The day before it was sublime; everything was captured in a moment of time that lasted all day – the waters were still and the world reflected perfectly in the deep blue. Quickening breath and limbs working on the hummocky mountain side had stopped. We were walking on the tame street with sightseers wearing sunglasses. We were eating in a busy café where families sat at large tables and foreign couples sat outside in the sun.
I sat on a window seat on top of a flat cushion covered in a tweedy fabric – the sun was on my back. I was with my parents but felt like an observer – not part. I thought of the town’s name – Ullapool – almost onomatopoeic on this day. She was like an ethereal settlement hidden in the Highlands – the pier is silhouetted against the sun and pools of reflected light melt on to water.
It seemed dark by the River Connich when a landrover and a pick-up pulled up beside us. Two groups were going out deer stalking – would our walk up Sgorr na Diollaid (nicknamed Sgurr na Dolly by my father) be thwarted? After a short discussion that I did not hear, the verdict was that we were given passage, as long as we went straight up and straight down; easier said than done.
We were heading for the most prominent knoll north of where we parked. Rising steeply in front of us in a deep-burnt amber were the lion’s head-type tops of Mam Charaidh and Carn Doire Leithe. The former hill means breast of the grave plots, mam referring to a breast shape and charaidh meaning graves. The latter was more difficult to find a meaning for, but may mean cairn by the side (leithe) of the oaks (doire).
These two topographical features were like the gateposts to the mountain; a mountain that seemed to have disappeared. All the while stags roared on the other side of the glen. The first part of the ascent was up broken, narrow and dark peat paths. On the east side of Mam Charaidh a surprisingly tall rock face loomed and a small army of boulders came towards us.

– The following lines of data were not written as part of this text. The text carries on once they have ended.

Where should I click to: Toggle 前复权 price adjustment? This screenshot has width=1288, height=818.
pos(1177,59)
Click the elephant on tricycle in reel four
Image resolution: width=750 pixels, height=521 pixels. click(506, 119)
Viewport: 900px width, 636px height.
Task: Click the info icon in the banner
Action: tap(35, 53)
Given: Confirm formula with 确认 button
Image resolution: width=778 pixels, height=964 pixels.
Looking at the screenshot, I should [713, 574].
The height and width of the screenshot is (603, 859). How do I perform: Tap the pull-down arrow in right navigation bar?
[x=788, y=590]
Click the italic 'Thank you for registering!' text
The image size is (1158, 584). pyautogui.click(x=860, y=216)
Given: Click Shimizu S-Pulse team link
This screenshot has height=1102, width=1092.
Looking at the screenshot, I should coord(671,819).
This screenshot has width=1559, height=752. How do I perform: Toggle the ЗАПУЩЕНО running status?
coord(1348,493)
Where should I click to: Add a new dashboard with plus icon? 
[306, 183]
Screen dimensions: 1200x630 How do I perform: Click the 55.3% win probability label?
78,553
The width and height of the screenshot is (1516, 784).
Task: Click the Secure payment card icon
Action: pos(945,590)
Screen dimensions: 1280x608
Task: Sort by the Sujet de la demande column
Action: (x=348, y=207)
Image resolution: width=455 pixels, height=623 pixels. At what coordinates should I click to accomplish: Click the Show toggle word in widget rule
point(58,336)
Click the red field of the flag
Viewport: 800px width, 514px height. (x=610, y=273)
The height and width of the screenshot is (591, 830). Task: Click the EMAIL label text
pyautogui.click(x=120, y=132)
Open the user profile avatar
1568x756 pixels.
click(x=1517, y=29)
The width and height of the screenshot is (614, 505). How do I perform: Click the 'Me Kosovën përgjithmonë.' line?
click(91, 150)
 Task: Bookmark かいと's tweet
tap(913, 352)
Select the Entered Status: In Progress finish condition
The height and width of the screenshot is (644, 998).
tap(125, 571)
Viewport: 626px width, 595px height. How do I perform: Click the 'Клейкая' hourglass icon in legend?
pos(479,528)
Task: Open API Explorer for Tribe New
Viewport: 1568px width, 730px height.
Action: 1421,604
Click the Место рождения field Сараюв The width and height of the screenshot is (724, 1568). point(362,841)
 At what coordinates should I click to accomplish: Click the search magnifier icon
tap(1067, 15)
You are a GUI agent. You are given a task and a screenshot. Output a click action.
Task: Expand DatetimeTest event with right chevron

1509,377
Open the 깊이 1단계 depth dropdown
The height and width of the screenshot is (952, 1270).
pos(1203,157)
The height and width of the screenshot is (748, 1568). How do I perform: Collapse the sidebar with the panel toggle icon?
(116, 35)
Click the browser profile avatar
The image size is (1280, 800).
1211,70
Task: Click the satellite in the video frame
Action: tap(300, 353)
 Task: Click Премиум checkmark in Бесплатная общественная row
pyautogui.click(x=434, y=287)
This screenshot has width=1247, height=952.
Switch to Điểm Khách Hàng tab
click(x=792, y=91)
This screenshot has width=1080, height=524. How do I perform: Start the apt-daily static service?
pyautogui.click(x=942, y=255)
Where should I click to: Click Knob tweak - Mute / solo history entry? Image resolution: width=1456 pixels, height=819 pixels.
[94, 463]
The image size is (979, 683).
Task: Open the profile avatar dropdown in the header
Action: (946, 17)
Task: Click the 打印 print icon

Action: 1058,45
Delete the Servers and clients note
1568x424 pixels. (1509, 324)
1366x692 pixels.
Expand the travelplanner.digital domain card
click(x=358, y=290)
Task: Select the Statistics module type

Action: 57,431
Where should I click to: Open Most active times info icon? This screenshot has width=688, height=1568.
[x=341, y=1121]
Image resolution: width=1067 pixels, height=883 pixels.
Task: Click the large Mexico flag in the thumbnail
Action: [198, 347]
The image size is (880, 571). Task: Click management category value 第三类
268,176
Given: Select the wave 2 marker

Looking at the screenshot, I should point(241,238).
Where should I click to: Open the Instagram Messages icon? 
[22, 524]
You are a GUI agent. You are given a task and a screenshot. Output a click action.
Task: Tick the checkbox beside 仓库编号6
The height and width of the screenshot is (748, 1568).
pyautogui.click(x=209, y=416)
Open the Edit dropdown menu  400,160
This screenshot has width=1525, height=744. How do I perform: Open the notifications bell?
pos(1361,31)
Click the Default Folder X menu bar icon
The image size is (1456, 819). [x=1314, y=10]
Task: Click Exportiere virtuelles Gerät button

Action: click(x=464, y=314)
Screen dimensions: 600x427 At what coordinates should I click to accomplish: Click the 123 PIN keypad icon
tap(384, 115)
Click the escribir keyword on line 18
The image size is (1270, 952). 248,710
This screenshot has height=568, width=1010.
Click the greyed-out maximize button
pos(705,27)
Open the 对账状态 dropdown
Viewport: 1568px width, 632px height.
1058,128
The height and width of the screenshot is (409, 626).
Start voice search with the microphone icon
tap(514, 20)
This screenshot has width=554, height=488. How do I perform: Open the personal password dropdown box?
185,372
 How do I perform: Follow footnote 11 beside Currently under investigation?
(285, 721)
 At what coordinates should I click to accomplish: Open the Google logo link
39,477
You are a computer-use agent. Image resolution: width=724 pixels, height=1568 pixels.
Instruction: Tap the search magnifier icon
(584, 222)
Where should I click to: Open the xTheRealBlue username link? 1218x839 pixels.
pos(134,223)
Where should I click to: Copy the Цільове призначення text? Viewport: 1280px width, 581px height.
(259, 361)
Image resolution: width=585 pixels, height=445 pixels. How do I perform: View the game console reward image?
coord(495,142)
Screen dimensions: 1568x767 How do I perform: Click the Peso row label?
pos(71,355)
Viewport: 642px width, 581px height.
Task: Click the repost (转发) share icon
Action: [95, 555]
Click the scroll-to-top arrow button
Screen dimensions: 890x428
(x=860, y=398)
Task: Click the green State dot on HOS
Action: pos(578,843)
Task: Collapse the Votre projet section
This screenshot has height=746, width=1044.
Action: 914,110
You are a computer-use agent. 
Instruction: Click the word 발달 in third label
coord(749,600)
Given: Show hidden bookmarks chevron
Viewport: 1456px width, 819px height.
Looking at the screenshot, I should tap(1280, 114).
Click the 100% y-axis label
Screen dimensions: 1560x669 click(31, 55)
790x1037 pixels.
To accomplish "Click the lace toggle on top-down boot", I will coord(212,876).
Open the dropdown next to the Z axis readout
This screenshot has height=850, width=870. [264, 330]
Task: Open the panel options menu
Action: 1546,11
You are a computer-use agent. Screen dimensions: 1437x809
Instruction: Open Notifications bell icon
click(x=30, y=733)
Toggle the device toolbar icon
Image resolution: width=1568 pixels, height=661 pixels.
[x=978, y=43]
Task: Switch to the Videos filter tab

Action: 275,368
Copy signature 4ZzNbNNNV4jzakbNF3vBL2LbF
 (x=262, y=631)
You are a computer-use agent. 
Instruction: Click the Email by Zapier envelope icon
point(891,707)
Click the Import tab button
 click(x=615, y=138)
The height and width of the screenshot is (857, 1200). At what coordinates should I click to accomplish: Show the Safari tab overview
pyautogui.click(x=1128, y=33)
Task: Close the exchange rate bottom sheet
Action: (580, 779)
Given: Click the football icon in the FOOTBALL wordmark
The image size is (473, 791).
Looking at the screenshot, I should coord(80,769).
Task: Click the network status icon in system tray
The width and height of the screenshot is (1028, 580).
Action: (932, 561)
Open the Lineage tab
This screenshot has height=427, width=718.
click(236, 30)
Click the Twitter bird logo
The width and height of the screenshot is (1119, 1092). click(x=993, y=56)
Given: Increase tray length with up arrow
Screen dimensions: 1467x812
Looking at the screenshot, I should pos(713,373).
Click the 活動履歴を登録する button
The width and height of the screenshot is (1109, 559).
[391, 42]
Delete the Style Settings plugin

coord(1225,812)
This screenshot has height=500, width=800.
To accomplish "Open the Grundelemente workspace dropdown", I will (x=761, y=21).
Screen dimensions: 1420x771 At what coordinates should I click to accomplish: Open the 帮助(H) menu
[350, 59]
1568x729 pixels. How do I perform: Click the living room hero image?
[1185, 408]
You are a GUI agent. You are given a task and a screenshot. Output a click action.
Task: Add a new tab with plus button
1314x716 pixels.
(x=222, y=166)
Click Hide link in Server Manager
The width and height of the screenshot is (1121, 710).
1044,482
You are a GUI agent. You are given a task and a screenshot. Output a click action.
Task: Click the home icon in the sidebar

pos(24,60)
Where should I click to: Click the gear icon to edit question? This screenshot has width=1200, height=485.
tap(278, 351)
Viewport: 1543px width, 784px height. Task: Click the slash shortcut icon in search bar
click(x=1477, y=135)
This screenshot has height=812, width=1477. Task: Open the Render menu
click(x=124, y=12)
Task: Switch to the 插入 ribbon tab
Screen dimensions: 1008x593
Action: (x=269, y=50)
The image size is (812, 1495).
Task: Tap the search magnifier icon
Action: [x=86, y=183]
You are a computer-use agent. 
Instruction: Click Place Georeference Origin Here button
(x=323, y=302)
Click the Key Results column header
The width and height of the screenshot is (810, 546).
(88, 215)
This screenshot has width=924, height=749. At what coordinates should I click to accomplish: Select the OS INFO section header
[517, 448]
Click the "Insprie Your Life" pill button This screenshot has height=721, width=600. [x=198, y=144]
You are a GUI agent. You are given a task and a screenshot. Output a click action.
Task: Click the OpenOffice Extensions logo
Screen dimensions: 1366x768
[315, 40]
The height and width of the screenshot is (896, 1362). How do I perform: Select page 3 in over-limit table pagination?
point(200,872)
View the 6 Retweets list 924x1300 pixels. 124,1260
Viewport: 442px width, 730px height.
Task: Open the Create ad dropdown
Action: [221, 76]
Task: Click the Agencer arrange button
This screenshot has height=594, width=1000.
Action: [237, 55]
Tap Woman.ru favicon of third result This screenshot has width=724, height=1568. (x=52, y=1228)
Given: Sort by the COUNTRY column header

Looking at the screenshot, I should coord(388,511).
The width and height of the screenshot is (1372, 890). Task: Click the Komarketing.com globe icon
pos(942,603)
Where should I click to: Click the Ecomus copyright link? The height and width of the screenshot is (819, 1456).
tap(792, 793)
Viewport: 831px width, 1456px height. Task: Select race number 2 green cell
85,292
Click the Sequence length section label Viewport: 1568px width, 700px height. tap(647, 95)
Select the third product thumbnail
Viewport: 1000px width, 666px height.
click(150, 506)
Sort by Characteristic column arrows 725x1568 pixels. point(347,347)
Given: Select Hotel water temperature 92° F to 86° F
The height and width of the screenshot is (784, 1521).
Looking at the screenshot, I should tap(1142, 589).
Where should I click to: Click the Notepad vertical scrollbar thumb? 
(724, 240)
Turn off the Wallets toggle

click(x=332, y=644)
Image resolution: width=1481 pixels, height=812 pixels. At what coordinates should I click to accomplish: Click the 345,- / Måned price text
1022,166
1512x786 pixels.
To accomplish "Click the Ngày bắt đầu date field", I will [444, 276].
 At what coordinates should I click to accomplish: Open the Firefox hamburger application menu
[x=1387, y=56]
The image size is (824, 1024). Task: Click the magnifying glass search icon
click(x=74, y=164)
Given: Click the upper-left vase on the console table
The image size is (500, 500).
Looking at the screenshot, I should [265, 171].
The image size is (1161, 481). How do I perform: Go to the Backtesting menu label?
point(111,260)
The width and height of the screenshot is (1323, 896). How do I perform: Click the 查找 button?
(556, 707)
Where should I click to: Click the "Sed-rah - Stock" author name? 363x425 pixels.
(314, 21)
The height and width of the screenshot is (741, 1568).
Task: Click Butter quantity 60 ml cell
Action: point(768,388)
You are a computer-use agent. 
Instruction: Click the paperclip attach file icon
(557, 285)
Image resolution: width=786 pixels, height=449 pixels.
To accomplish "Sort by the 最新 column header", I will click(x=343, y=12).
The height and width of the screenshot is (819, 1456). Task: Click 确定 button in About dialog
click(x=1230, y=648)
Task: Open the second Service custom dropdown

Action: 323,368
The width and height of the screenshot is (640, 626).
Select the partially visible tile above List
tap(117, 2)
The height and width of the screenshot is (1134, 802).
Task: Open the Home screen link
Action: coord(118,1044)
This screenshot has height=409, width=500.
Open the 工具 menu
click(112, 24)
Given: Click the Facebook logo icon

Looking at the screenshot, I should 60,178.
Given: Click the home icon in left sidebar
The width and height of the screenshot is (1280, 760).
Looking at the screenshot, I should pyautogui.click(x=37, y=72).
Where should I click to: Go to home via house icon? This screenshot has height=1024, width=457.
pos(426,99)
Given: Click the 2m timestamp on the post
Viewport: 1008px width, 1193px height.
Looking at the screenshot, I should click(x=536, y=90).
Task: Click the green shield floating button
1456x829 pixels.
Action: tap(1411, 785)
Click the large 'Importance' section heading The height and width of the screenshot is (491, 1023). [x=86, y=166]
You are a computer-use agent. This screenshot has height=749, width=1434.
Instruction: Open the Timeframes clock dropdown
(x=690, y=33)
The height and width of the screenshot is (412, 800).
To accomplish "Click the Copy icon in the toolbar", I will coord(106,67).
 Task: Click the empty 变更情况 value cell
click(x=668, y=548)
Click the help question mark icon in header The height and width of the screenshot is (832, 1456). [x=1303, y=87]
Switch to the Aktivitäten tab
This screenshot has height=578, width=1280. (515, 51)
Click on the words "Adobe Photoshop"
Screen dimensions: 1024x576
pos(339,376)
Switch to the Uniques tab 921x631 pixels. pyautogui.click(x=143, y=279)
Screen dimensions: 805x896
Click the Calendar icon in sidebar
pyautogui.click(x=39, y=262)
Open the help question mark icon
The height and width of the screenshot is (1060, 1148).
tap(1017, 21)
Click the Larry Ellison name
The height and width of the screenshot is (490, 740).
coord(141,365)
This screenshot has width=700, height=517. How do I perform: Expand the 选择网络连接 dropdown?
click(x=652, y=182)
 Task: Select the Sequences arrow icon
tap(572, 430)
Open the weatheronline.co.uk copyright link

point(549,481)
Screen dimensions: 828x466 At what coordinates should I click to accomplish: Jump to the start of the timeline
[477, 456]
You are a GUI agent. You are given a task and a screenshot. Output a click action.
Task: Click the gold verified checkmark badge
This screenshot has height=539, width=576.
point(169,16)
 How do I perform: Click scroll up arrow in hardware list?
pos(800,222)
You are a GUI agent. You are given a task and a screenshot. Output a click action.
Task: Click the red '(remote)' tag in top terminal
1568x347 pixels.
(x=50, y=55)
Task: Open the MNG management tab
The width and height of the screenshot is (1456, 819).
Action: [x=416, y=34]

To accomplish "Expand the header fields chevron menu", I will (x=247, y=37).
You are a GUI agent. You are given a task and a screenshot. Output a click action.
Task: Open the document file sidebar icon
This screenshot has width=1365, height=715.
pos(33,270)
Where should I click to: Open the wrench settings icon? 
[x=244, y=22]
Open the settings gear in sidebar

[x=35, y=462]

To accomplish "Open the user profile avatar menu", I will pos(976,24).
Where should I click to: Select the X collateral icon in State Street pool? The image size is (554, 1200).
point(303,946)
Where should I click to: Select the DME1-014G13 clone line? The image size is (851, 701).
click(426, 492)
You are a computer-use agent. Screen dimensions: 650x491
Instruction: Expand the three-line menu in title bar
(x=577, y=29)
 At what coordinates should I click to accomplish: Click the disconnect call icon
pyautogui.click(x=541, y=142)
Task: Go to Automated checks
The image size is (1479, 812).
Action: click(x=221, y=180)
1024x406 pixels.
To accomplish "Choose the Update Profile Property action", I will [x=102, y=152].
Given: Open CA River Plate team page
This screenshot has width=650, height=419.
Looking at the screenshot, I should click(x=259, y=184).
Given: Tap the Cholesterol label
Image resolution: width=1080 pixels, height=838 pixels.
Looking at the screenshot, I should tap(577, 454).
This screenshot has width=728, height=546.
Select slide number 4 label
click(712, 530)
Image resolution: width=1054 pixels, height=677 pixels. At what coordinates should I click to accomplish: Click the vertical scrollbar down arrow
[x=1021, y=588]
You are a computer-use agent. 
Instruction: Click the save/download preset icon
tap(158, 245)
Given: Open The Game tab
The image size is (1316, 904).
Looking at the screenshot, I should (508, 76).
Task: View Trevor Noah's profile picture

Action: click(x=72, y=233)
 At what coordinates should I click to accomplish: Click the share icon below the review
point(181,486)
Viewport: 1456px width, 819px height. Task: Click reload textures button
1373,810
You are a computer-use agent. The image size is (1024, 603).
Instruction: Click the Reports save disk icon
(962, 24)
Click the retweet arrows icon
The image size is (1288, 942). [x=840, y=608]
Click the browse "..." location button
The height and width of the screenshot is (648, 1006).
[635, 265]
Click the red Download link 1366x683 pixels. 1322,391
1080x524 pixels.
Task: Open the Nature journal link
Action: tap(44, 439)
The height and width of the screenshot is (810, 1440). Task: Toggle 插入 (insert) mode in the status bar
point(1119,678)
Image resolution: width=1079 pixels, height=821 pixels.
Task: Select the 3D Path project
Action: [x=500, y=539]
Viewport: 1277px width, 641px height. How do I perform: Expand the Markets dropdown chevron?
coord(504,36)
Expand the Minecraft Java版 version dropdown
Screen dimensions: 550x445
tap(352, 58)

Looking back down to the glen’s floor, we noted there was still a harsh frost over the grasses, trees and tracks – a temperature inversion. Of course the body temperature rises as well as you climb and climb.
Once we had passed this wall we were cast on to a boggy moor; a landscape which belied the hill we were approaching. Just above the 650m contour, Dad, John and I entered Sgorr na Diollaid’s boulder field. The rocks were huge and peppered with snow, the landscapes between them in the distance gloomy and wintry, yet beautiful in their own glowering way.
This route was complicated and as we moved the crags seemed to get closer together. We wound our way through the obstacles. When the gradient lessened we saw the strange castellated summit of our mountain.
The summit comprises a strap of high rock with two towers. This place is awe inspiring, Tolkien in stature and myth-invoking geology.
The need to reach the top became more urgent as my blood pumped harder with exertion and my eyes drove my desire.
The true summit is on the easterly tower. I dropped my rucksack at the bottom and excitedly scrambled up to the tiny top, furnished with the most pitiful cairn I have seen; there was no room for anything else on this knife edge. I was concerned to realise that my dad’s friend was nervous of the scramble, so we both talked him through the steps up. Eventually the three of us were perched on rock edges.
Leaving this fortified summit, we headed west. I left Dad and John at the bealach as I continued round the hummocky ridge to a Corbett top – a small cairn, snow, an elegant view of the summit I had just left and snow-topped mountains in the west fading into the grey, cold sky.
Then he ran past me. On my descent, a huge stag galloped in front of my path. He came from the east and he was so close I could see the hair on his mane move.